***** Supplied material

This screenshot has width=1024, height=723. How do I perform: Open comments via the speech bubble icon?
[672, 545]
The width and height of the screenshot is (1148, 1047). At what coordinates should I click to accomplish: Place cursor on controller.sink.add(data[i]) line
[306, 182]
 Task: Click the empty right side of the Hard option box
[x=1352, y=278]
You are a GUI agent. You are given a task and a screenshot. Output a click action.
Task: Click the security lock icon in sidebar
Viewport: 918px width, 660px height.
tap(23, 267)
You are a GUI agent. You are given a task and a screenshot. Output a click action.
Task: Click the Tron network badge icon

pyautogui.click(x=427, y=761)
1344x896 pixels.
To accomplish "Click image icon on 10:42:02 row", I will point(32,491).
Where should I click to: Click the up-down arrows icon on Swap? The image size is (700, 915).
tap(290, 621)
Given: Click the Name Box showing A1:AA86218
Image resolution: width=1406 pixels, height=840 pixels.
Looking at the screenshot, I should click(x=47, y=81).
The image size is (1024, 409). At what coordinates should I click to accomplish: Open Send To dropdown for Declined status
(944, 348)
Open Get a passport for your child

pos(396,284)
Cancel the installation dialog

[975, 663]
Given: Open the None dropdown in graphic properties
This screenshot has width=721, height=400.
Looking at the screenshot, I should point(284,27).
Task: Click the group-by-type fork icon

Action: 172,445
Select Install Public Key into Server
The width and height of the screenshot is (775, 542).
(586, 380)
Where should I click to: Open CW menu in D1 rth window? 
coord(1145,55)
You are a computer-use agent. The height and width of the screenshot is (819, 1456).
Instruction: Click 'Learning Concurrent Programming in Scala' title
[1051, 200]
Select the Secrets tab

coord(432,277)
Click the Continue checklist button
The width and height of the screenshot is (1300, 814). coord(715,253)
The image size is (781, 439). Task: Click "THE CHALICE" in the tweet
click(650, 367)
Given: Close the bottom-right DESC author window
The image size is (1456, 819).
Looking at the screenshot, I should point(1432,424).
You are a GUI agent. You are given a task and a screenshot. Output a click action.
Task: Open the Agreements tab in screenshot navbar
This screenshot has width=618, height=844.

**********

Short task
Switch "sidebar" to "toolbar" in the data from the line that contains "Task: Click the empty" through the line that contains "pyautogui.click(x=427, y=761)", both ends included. Give back only those lines, with nothing else altered.

The response
 Task: Click the empty right side of the Hard option box
[x=1352, y=278]
You are a GUI agent. You are given a task and a screenshot. Output a click action.
Task: Click the security lock icon in toolbar
Viewport: 918px width, 660px height.
tap(23, 267)
You are a GUI agent. You are given a task and a screenshot. Output a click action.
Task: Click the Tron network badge icon

pyautogui.click(x=427, y=761)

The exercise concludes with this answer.